Whenever a line of the data below holds the string "this", copy that line.

---------- Raw data ----------

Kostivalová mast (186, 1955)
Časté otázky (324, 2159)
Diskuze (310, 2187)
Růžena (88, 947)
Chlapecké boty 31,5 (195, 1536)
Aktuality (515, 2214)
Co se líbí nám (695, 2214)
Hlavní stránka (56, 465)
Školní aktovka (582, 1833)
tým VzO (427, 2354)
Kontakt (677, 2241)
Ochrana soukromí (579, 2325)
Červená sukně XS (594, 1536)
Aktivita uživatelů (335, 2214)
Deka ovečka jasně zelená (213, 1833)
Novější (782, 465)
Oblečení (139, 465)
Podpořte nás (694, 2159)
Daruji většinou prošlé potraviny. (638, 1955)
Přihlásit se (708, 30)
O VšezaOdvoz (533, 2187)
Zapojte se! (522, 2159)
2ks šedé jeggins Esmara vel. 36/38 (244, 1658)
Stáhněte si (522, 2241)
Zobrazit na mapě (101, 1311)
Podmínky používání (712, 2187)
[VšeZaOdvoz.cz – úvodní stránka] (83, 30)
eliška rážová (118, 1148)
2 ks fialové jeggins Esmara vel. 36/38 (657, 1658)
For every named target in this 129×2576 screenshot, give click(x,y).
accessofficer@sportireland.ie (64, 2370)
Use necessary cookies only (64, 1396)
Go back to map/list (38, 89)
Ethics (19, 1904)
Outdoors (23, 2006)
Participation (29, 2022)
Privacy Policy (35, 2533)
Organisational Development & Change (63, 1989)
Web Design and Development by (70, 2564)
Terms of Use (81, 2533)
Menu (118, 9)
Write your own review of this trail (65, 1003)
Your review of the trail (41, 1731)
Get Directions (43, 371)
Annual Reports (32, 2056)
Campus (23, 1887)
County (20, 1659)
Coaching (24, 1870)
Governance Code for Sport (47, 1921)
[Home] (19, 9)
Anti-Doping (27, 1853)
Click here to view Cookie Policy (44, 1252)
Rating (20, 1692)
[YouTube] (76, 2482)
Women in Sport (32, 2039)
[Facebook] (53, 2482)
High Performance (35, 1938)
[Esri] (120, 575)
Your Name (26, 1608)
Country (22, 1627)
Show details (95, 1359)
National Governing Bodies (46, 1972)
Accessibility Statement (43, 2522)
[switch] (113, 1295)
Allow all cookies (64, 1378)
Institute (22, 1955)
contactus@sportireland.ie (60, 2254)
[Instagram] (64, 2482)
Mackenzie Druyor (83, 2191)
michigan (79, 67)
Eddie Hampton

----------

§ **The completed task**
For every named target in this 129×2576 screenshot, give click(x,y).
Write your own review of this trail (65, 1003)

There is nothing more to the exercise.